=== Quoted passage ===
════
# Modify or demolish unique fireplace for gas insert?



## Arlington (Nov 20, 2016)

Hi folks. I'm new to this forum and to fireplaces. I just bought my first home and it has an old wood-burning fireplace that hasn't been used since before the 1980s. I'd like to install a gas insert, but the fireplace won't accommodate the units I've seen. I'm looking for some advice on what I should do, please.





The house was built in 1910 and I think the fireplace is original. It's made of brick and is in pretty bad shape. The bricks are badly aligned, the mortar is crumbling in several areas, and the fireplace is pulling away from the wall (though seems stable) on the right side. It has at least three different paint jobs on it.
════
=== To do ===
Transcribe the stretch of the fireplace post from "Hi folks. I'm" through "should do, please.".
════
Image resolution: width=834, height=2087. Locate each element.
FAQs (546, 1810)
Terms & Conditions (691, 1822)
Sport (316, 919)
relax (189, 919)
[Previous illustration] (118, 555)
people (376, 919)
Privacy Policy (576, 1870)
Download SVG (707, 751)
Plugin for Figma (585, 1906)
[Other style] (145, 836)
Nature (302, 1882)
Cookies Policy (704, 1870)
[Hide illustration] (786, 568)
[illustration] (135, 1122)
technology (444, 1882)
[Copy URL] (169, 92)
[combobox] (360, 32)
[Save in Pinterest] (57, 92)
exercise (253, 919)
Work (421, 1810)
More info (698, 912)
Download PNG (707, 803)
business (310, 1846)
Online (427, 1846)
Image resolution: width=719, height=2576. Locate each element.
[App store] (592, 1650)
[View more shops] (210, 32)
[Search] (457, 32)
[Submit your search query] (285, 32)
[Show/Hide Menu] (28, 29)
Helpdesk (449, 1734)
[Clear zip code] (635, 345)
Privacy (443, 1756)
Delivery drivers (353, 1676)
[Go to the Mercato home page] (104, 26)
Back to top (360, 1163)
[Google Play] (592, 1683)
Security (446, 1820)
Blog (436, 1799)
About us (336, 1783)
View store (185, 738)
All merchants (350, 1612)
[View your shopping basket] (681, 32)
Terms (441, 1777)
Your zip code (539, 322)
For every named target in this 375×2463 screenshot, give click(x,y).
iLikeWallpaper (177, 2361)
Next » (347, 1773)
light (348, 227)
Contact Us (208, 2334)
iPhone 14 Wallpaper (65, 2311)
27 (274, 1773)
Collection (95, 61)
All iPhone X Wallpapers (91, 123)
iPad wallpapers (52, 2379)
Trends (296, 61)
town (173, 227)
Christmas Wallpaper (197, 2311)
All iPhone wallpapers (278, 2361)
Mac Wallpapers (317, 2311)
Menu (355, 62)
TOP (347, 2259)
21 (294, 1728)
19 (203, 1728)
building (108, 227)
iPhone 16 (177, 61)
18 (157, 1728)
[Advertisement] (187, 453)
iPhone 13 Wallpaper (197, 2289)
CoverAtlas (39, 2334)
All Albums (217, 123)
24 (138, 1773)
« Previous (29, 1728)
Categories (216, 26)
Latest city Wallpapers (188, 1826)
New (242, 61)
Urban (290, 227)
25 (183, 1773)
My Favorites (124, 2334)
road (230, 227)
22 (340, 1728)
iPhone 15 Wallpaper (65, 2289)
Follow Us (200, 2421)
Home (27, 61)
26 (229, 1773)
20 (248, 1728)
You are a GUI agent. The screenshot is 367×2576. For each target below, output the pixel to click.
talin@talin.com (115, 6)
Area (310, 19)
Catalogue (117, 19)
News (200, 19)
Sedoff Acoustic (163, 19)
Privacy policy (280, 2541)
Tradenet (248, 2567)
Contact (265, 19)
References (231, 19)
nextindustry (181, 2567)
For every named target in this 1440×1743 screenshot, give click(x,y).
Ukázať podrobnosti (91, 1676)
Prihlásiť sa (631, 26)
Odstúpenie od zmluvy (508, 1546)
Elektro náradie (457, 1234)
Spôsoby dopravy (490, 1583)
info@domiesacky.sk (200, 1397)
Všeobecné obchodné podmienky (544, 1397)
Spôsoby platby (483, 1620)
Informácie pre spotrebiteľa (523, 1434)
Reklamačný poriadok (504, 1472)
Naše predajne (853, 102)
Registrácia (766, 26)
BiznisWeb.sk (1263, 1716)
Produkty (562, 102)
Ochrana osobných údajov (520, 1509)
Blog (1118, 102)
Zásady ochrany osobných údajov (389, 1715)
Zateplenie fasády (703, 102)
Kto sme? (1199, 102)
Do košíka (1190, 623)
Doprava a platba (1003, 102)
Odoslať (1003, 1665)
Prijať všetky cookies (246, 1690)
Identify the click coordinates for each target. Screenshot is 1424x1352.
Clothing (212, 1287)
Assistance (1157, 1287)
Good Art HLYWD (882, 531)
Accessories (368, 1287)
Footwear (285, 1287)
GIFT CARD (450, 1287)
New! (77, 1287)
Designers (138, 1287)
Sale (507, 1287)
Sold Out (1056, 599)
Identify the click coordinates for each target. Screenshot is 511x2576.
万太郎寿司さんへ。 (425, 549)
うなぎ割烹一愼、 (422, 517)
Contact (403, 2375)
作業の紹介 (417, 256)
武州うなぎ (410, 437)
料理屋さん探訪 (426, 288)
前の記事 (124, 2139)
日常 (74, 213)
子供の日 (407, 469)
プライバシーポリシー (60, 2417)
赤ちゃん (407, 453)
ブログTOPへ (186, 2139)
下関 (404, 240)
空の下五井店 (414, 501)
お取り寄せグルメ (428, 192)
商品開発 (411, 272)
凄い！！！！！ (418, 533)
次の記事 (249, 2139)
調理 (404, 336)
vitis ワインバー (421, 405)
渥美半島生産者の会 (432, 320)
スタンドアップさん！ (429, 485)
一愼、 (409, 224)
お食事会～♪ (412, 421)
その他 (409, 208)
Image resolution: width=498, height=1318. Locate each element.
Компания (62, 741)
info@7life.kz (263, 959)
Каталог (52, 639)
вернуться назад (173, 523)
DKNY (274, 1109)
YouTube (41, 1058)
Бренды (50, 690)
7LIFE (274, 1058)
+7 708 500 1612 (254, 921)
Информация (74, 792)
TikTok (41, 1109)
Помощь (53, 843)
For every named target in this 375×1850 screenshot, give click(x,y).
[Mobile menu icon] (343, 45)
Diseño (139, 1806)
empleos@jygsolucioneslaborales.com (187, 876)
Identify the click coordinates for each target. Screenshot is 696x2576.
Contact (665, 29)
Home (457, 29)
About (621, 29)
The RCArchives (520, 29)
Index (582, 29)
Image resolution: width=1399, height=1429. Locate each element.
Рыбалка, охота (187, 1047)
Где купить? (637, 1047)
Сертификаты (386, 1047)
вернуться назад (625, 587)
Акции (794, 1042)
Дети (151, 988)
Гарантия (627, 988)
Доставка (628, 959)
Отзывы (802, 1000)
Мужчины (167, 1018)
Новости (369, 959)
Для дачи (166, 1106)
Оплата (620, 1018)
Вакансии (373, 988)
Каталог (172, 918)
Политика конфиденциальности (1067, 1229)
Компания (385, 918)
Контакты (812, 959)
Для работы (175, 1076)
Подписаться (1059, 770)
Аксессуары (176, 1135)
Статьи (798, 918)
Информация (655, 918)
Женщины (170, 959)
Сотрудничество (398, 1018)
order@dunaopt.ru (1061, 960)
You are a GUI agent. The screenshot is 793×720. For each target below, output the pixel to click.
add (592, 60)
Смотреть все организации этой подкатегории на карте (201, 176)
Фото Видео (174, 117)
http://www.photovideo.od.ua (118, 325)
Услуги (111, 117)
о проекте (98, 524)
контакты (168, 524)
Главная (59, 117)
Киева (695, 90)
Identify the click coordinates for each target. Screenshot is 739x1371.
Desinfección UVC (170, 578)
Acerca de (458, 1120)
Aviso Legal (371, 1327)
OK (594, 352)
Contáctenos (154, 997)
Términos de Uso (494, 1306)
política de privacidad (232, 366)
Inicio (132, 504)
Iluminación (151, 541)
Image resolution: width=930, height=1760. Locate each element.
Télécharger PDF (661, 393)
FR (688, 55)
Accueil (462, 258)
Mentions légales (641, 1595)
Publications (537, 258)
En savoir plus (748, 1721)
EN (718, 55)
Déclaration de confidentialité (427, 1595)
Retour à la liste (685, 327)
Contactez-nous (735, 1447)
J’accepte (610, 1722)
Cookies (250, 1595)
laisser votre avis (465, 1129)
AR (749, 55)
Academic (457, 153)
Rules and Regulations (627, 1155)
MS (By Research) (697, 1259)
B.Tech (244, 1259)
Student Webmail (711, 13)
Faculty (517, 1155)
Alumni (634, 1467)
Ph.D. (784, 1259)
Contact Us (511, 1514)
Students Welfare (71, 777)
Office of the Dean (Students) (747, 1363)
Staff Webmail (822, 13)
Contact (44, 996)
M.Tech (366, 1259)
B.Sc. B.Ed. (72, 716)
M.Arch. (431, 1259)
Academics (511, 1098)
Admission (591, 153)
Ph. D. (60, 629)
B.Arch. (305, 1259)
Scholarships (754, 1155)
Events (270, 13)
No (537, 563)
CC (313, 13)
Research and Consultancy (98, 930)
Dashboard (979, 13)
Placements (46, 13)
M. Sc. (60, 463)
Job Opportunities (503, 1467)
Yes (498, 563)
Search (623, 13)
════
=== Solution to this exercise ===
Hi folks. I'm new to this forum and to fireplaces. I just bought my first home and it has an old wood-burning fireplace that hasn't been used since before the 1980s. I'd like to install a gas insert, but the fireplace won't accommodate the units I've seen. I'm looking for some advice on what I should do, please.